*Stated task:*
Set down the entries below exactly as they appear, starting at the line containing "Click the Dashboards breadcrumb" and ending at the line containing "will tap(695, 13).", both included.

** START Records supplied **

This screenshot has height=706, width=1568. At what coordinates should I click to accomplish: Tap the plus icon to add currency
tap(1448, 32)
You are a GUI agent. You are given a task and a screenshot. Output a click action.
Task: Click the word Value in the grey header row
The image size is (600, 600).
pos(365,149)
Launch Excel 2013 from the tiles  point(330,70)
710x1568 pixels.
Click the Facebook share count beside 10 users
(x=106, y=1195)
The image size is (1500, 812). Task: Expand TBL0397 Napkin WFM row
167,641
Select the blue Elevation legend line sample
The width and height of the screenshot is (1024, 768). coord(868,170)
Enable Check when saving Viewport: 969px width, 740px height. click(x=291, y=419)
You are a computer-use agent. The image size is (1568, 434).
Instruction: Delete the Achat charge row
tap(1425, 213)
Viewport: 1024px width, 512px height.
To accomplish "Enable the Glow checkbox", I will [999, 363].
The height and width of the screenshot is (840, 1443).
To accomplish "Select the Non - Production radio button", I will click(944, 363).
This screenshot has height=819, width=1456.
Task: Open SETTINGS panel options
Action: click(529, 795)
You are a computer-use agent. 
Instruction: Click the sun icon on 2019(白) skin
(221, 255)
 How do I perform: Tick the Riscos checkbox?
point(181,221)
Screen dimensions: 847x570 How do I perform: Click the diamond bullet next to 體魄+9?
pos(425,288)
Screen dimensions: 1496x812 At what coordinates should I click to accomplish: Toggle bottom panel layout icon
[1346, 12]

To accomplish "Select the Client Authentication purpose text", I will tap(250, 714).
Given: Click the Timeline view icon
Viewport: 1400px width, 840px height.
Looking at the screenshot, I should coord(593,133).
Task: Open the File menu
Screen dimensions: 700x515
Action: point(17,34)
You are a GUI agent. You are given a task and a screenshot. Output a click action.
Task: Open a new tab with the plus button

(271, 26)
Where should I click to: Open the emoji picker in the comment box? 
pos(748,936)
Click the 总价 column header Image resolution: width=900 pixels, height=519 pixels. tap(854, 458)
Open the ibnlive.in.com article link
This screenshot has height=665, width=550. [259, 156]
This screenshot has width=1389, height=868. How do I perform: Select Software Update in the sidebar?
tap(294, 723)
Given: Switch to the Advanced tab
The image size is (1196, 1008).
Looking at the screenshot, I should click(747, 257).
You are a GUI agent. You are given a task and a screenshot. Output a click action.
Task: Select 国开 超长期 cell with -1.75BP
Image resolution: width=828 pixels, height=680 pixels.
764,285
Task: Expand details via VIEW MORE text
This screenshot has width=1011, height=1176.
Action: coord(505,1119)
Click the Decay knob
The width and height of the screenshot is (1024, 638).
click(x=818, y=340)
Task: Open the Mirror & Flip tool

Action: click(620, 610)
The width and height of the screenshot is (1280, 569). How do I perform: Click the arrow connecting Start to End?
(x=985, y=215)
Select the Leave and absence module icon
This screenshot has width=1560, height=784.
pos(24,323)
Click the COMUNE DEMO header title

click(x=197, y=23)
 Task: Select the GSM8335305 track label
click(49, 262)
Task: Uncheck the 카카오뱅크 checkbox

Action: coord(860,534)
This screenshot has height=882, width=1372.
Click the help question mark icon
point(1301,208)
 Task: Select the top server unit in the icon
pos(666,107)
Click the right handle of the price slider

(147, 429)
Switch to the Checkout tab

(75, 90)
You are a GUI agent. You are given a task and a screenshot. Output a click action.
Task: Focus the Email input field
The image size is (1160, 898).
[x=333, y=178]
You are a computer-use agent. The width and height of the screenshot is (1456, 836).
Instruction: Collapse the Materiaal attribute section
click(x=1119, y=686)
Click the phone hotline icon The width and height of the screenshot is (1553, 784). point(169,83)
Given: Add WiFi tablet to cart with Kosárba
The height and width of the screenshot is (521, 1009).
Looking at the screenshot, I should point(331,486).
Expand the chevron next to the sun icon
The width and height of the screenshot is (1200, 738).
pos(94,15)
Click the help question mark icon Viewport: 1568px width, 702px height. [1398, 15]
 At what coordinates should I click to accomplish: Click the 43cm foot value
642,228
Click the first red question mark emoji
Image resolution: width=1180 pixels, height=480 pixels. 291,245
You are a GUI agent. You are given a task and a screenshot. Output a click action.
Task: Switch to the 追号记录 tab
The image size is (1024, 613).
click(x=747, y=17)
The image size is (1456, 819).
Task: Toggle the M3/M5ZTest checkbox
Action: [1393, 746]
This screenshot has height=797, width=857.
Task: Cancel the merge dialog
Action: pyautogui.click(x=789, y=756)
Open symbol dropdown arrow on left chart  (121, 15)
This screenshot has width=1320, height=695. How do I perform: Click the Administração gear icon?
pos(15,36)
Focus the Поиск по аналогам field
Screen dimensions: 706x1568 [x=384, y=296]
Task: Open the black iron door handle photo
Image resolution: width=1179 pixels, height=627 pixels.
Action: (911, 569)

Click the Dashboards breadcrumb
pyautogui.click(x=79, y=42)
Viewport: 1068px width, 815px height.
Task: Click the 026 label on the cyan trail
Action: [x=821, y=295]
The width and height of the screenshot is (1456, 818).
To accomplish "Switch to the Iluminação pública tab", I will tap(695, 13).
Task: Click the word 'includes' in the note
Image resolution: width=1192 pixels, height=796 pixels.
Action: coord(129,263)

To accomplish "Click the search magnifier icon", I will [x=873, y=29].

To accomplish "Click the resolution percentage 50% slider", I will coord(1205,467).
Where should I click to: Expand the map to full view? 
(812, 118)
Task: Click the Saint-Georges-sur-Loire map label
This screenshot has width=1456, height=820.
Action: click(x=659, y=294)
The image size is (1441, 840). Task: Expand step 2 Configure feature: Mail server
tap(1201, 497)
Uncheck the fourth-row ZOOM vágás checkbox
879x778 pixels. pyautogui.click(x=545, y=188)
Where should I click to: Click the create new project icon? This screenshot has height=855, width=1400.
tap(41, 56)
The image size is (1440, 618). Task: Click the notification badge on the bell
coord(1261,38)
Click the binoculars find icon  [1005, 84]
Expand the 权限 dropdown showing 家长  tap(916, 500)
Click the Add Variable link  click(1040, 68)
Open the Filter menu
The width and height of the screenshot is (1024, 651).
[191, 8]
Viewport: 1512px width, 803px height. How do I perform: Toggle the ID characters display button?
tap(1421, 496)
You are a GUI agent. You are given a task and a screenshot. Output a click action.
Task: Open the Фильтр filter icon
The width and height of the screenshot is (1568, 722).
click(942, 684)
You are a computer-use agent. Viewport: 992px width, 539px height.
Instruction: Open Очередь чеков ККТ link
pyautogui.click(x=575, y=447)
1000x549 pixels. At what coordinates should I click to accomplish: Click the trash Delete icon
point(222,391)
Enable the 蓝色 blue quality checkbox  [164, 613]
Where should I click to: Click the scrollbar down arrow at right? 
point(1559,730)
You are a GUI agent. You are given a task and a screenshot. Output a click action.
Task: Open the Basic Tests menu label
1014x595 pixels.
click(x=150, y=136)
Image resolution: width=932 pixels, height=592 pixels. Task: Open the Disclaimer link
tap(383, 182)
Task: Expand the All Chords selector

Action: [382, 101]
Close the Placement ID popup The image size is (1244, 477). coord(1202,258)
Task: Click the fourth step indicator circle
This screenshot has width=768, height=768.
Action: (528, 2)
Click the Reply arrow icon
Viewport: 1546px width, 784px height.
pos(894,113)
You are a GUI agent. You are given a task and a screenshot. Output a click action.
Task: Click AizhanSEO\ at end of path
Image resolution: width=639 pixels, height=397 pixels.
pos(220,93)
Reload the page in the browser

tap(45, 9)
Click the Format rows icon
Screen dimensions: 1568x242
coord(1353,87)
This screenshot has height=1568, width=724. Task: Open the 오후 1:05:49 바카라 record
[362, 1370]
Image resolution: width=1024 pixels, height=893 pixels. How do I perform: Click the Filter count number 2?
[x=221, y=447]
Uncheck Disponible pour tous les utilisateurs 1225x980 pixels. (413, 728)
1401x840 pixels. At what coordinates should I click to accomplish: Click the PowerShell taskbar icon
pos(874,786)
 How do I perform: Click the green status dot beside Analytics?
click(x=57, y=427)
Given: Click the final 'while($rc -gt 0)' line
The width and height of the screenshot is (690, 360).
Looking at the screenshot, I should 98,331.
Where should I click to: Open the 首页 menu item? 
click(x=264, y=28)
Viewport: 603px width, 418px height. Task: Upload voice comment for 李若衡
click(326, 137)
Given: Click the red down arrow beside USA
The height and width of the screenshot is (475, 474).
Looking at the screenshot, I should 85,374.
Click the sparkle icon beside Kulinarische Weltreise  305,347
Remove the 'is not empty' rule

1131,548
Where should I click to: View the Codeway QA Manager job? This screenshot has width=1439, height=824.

** END Records supplied **

*Task output:*
Click the Dashboards breadcrumb
pyautogui.click(x=79, y=42)
Viewport: 1068px width, 815px height.
Task: Click the 026 label on the cyan trail
Action: [x=821, y=295]
The width and height of the screenshot is (1456, 818).
To accomplish "Switch to the Iluminação pública tab", I will tap(695, 13).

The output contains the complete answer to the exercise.